| Provided records |
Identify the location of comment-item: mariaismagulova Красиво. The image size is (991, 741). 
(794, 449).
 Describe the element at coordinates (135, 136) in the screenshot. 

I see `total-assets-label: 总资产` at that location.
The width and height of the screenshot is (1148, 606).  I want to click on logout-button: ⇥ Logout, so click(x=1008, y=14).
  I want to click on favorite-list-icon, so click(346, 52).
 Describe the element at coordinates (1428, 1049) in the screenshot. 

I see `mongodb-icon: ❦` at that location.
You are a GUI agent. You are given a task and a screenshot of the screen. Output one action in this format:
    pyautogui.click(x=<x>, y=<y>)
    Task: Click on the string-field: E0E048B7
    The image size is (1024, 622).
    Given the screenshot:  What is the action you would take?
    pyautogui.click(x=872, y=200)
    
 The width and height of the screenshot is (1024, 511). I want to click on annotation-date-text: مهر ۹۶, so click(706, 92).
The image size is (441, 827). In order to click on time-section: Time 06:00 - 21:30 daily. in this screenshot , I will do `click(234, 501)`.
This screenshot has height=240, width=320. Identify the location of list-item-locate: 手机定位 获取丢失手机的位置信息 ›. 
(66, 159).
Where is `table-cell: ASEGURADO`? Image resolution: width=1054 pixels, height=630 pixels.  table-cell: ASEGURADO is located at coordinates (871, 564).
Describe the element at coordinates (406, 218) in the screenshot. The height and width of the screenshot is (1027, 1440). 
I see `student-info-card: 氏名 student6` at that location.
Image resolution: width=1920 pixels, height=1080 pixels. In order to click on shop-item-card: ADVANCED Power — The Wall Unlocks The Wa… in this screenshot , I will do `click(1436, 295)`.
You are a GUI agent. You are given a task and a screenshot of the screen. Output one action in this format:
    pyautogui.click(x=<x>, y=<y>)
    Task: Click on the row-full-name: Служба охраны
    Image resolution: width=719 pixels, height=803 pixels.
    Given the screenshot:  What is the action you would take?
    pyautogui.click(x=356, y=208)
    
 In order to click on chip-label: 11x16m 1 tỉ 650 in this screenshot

| Job |
Reproduce everything from the line containing "This screenshot has" down to the end of the material, word for word.

| Finished exercise |
This screenshot has height=240, width=320. Identify the location of list-item-locate: 手机定位 获取丢失手机的位置信息 ›. 
(66, 159).
Where is `table-cell: ASEGURADO`? Image resolution: width=1054 pixels, height=630 pixels.  table-cell: ASEGURADO is located at coordinates (871, 564).
Describe the element at coordinates (406, 218) in the screenshot. The height and width of the screenshot is (1027, 1440). 
I see `student-info-card: 氏名 student6` at that location.
Image resolution: width=1920 pixels, height=1080 pixels. In order to click on shop-item-card: ADVANCED Power — The Wall Unlocks The Wa… in this screenshot , I will do `click(1436, 295)`.
You are a GUI agent. You are given a task and a screenshot of the screen. Output one action in this format:
    pyautogui.click(x=<x>, y=<y>)
    Task: Click on the row-full-name: Служба охраны
    Image resolution: width=719 pixels, height=803 pixels.
    Given the screenshot:  What is the action you would take?
    pyautogui.click(x=356, y=208)
    
 In order to click on chip-label: 11x16m 1 tỉ 650 in this screenshot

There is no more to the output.